Trust is one of the central issues of “Double Agent Droid,” and this is best exemplified by the crew’s implicit faith in Chopper’s loyalty despite obvious character changes and AP-5’s protestations that something is wrong with his stubby counterpart. Ultimately though, individuality is a character trait inherent in the rebels that the Empire simply can’t replicate and Hera (the one who knows Chopper best) quickly ascertains the truth of things–which brings me to the best part of the episode.
Having correctly determined that Chopper is under Imperial control and is linked remotely to one its starships, Hera reverses the feed, overloads the signal, and destroys the ship and its crew. Soon, Chopper returns to normal and the adventure ends with the Rebels scoring double victories by securing the Lothal clearance codes and keeping the location of their own base a secret. Another piece is in place for the final battle, but I can’t help but feeling that “Double Agent Droid” could’ve built the tension a bit more effectively if the Imperials had at least narrowed down the location of the Rebel base–if not outright discovering it. It would have lent the episode a bit more gravitas, but then again one must remember that we’re talking about a kid’s show on Disney XD.

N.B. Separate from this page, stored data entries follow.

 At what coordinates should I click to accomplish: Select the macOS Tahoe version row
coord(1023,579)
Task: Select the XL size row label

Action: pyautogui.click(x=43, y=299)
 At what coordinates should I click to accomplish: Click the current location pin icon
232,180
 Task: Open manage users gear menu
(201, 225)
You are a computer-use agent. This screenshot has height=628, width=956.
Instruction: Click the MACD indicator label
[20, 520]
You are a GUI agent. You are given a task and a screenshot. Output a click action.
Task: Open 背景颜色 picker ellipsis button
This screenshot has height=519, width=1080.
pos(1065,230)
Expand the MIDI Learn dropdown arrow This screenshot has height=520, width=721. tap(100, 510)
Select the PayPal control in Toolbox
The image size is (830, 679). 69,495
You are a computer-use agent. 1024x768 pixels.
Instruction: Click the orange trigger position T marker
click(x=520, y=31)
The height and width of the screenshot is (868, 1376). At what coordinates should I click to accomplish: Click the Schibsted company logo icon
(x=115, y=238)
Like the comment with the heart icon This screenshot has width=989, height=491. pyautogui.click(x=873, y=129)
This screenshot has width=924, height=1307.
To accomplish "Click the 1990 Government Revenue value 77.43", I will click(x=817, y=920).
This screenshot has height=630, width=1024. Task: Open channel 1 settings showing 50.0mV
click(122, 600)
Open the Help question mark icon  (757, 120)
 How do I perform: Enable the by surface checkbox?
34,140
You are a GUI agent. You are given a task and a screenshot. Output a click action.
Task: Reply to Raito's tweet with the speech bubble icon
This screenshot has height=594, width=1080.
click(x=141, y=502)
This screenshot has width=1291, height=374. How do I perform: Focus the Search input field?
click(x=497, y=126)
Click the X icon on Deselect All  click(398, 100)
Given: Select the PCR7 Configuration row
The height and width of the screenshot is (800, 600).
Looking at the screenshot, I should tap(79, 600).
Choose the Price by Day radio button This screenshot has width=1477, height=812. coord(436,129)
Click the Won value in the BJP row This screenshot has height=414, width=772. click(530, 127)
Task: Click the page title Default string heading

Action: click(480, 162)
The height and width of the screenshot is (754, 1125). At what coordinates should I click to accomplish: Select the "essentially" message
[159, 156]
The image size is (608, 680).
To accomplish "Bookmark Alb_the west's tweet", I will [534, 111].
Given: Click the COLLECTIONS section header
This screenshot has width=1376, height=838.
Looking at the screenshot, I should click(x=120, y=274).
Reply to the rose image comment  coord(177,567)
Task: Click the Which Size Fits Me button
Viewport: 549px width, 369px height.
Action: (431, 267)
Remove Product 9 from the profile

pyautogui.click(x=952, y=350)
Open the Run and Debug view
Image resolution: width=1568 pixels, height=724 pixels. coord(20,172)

“Twin Suns,” on the other hand, has gravitas in droves. Featuring the long-awaited rematch of Obi-Wan Kenobi and Maul, this episode delivers on a level not often reached in animation. It’s fitting on a number of levels that Maul meets his end on Star Wars Rebels after Dave Filoni and company brought him back on The Clone Wars, and though some of their plans for the former Sith never made it to screen, enough of the story did to bring it to a satisfying conclusion.
Thematically, “Twin Suns” feels less like an episode of Rebels than a standalone story akin to Rogue One. Most of the series’ major players are barely present, and even Ezra feels more like a plot device than a character as his primary function is to bring (albeit unwittingly) Kenobi and Maul together.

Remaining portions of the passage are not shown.